***** Page text *****

Gossamer Forum
Home : Products : Gossamer Links : Discussions :

DMOZ Splitter

Quote Reply
DMOZ Splitter
I just had a bit of spare time before my dinner so wrote a script to split the 1GB DMOZ data file into seperate files. It will parse any category you desire and dump it into a seperate file.

It should be run from the command prompt (if using windows) or a telnet/ssh window (if using *nix).

Usage is pretty simple....

Code:
perl rdf_parse.pl --rdf=/path/to/content.rdf.u8 --out=/path/to/new.file --cat=Top/Arts

Just do:

perl rdf_parse.pl

...and you'll get a summary of options.

Hope someone finds it useful.
Quote Reply
Re: [Paul] DMOZ Splitter In reply to
thanks alot your script.

my MSN: perlchina_at_hotmail.com
Quote Reply
Re: [Paul] DMOZ Splitter In reply to
After some serious blood, sweat, tears and bandwidth usage, I've managed to write a script that will fetch the DMOZ content and extract *all* categories heirarchically. This means that it extracts into the following structure....

Code:
Top/
Top/Adult.part.gz # All Top/Adult data.
Top/Adult/Arts.part.gz # All Top/Adult/Arts data
Top/Adult/Business.part.gz # All Top/Adult/Business data

...and so on.

For an example of what I mean, go here....

*****

Work instruction A:
Print the DMOZ Splitter thread from "Gossamer Forum" to "a seperate file.".
Work instruction B:
In one to three sentences, say why the DMOZ Splitter thread suggests running perl rdf_parse.pl with no options.
Rely only on the DMOZ Splitter thread.

***** Supplied information *****

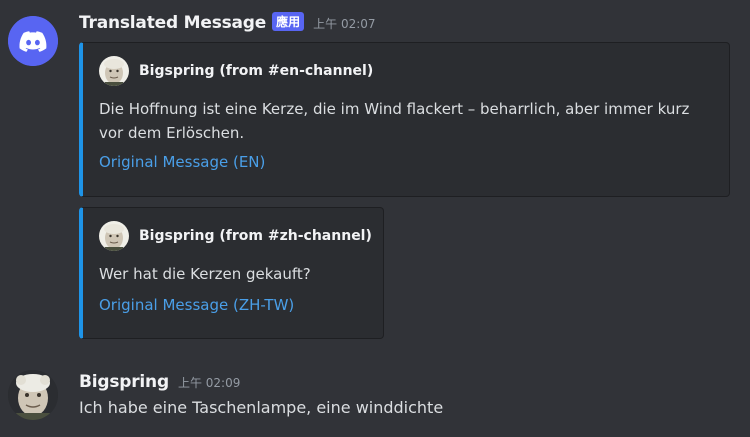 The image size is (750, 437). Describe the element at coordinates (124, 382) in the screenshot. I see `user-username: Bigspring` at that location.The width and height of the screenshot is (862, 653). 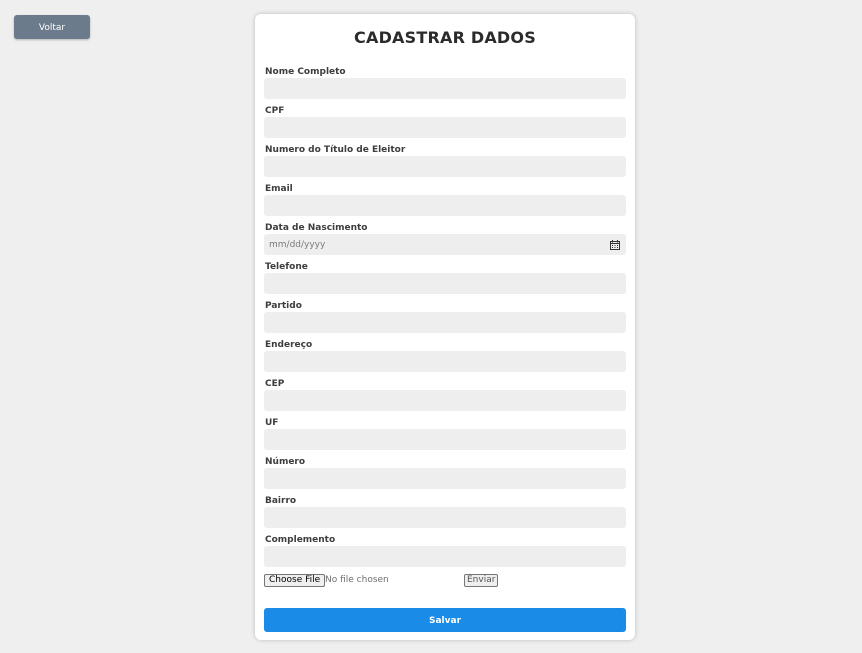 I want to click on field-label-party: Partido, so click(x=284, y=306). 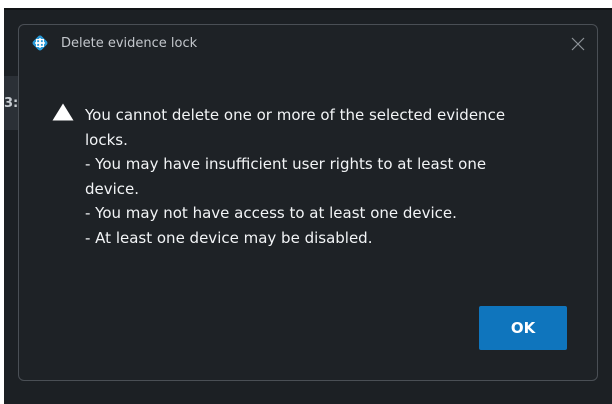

*****

Expected answer A:
Gossamer Forum
Home : Products : Gossamer Links : Discussions :

DMOZ Splitter

Quote Reply
DMOZ Splitter
I just had a bit of spare time before my dinner so wrote a script to split the 1GB DMOZ data file into seperate files. It will parse any category you desire and dump it into a seperate file.

Expected answer B:
Running perl rdf_parse.pl without any options displays a summary of the script's options.